Point Austin: Ringing in the New

New City Council takes its place, and the fun just keeps on coming

Point Austin: Ringing in the New
Photo By John Anderson

On Monday evening, before an uncharacteristically overflow crowd but with a municipal-sized minimum of pomp and circumstance, new City Council members Lee Leffingwell, Jennifer Kim, and re-elected Betty Dunkerley were duly sworn in by Judge Gisela Triana, and shortly thereafter incumbent Danny Thomas, now the longest-tenured council member, was elected unanimously as mayor pro tem (succeeding the departed Jackie Goodman). There had been some intermittent buzz that Raul Alvarez also coveted the largely ceremonial position – perhaps only to spite his frequent critics from El Concilio, who had impertinently pumped for Thomas – but the matter was resolved in the nonconfrontational manner common to this council, where the potentially most embarrassing issues are generally resolved quietly and off the dais. Not as entertaining for the citizens (not to mention City Hall reporters), but unashamedly in the interest of internal good will.

Point Austin: Ringing in the New
Photo By John Anderson

The freshman members are unlikely to upset that particular equilibrium. Place 1's Lee Leffingwell, looking newly reinvigorated after a campaign that brought him both easy victory and profound personal tragedy, in the death of his wife Mary Lou McLain, acknowledged her memory, thanked his staff and predecessor Daryl Slusher, and promised that he would bring "a little gray hair," i.e., mature and broad experience, to council deliberations. Jennifer Kim, Place 3 successor to Goodman, looking as freshly scrubbed and eager as she had throughout a tough and surprising upset campaign, promised almost the opposite – "all the advantages of youth" – and to carry her slogan priorities of "affordability and development, prosperity and stewardship" to the council's decisions. Amidst the day of celebration, the only cautionary notes came from veteran Dunkerley, who acknowledged that she had come to the job three years ago overconfidently, and as a longtime city staff member had to learn much about being a council member – including, she said most importantly, to stay on her elected side of the dais.

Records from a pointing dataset
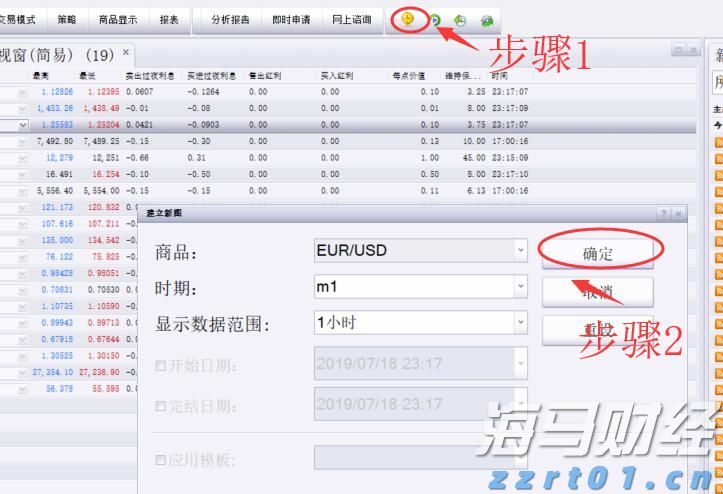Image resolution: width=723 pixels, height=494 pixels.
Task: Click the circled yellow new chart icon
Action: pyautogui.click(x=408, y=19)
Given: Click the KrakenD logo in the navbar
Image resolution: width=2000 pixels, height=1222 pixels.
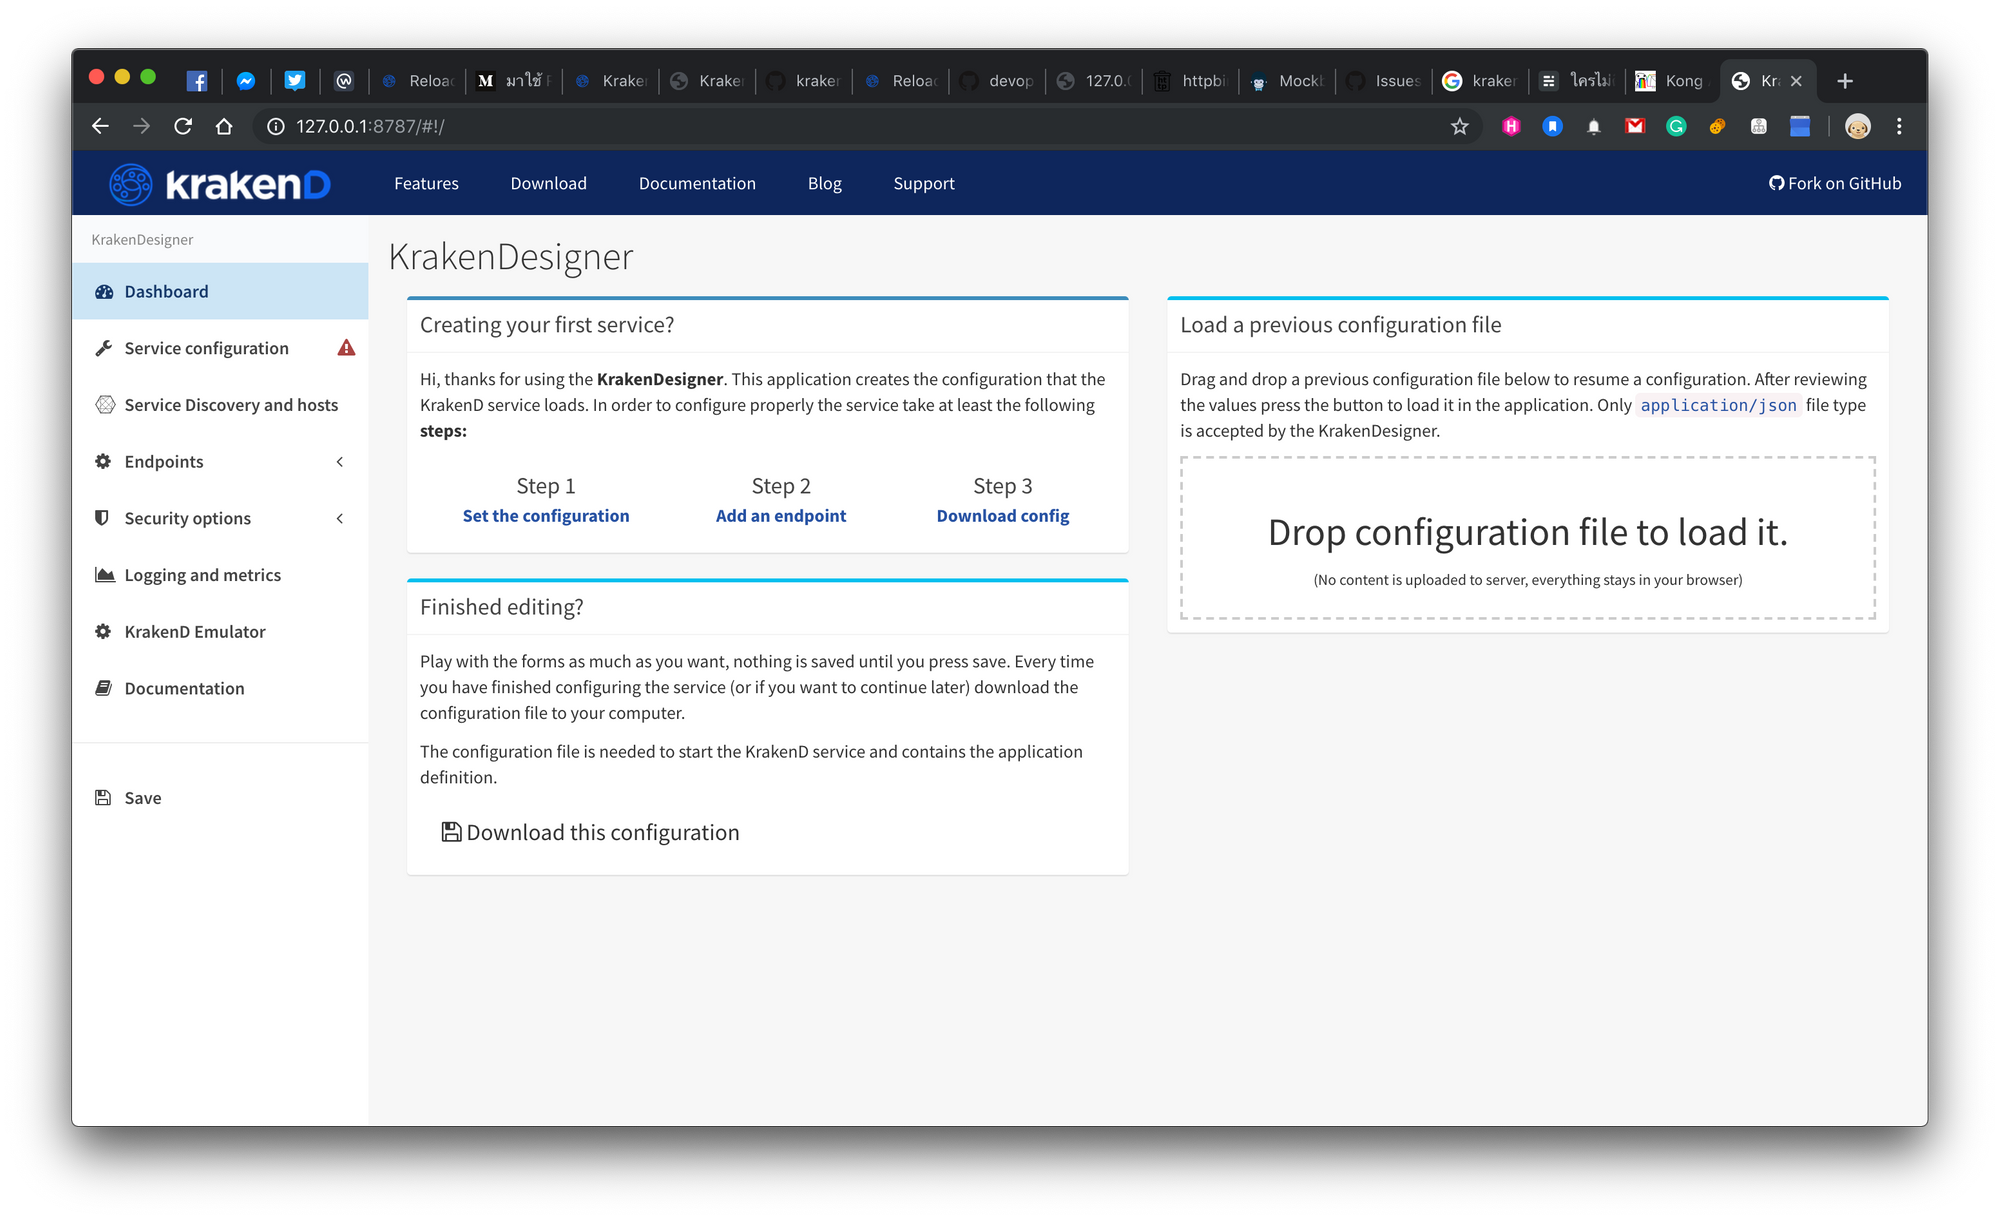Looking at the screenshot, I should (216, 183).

Written exercise - Continue the column on the swearing-in of the new Austin City Council, starting right after its last sentence.

Result -
More Quality Time

Dunkerley also warned of the tough budget decisions ahead, as the council tries slowly to restore some of the services and even infrastructure funding slashed in the years of the recession that has not quite departed. There will be more of that in the coming weeks – if the city is to do what appears to be the public consensus on matters like libraries and social services, something will have to give on either revenue or spending – but this evening was devoted to congratulations, and Dunkerley's elegant new hairdo and the bouquet of roses she carried said as much about the occasion as the speeches. Even Mayor Wynn was more expansive than usual, closing the ceremonies with his reflexive encomium on the "best city in the best state in the best country in the world" – one tried for a moment, gamely, not to imagine what other citizens in less fortunate venues of the known universe might be thinking along those lines, this fine summer evening. Now, back to work. By the time you read this on Thursday, the new council will have under consideration a formidable agenda of 139 items, admittedly many of them perfunctory zoning and condemnation listings of intense interest to the immediate neighborhoods and almost none to the city at large. On a normal Thursday, the 6:30pm public hearing – effectively a continuation of the ongoing discussion of African-American quality of life that began several weeks ago – would predictably get most of the public attention, although this one, an open-mic spin-off of the more structured consultants' report delivered May 26, may be a stem-winder of interest primarily to the direct participants. The Midtown Live nightclub episode that began the latest rhetorical donnybrook has not entirely faded away – the Statesman's Rich Oppel put his foot in it last weekend, and is now busy backpedaling – and buried among today's eminent domain litanies is a $250,000 construction loan for the Mrs. B's Cajun and Creole Restaurant on East 11th Street. (Nothing in there about forgivability, at the moment.) But the hard decisions about how to respond to the consultants' recommendations are still a few weeks away.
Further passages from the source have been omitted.